#### Goal:
Reproduce the partition wall description word for word from "The first partition wall 73a is" to "diagonal wall 73e.".

#### Source extract:
The first partition wall 73a is the partition wall 73 which configures a wall portion in the other side (−D1 side) of the first diagonal direction D1, on the top side accommodation 74a where the first through hole 75a and the second through hole 75b are formed on the base 71. As shown in FIG. 4, all of the first partition walls 73a are located on the top side, more than an end on the top side of the drain pan 60 to be mentioned later on, on the first holder portion 70a. As shown on FIG. 10 and FIG. 11, the first partition wall 73a has first diagonal walls 73c, and 73d, and a second diagonal wall 73e.

The first diagonal wall 73c extends in a direction that is orthogonal to both the left-right direction Y and the first diagonal direction D1. An end on the top side and the front side (+X side) of the first diagonal wall 73c is connected to a wall portion that is on the top side and the front side, out of the peripheral wall 72. The first diagonal wall 73c is located on the bottom side, as the rear side (−X side) is approached. The first diagonal wall 73d extends diagonally to the top side and the rear side, from an end on the bottom side and the rear side of the first diagonal wall 73c. The first diagonal wall 73d extends in a direction that is orthogonal to the left-right direction Y, while intersecting the front-rear direction X, the vertical direction Z, and the first diagonal direction D1. The first diagonal wall 73d is located on the bottom side, as the front side is approached. The first diagonal wall 73c and the first diagonal wall 73d extend in a direction that is located on the bottom side of the vertical direction Z, as a first through portion 78, to be mentioned later on, is approached.

#### Data excerpt:
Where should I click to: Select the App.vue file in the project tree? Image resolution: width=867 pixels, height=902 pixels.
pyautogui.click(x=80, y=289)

#### Written response:
The first partition wall 73a is the partition wall 73 which configures a wall portion in the other side (−D1 side) of the first diagonal direction D1, on the top side accommodation 74a where the first through hole 75a and the second through hole 75b are formed on the base 71. As shown in FIG. 4, all of the first partition walls 73a are located on the top side, more than an end on the top side of the drain pan 60 to be mentioned later on, on the first holder portion 70a. As shown on FIG. 10 and FIG. 11, the first partition wall 73a has first diagonal walls 73c, and 73d, and a second diagonal wall 73e.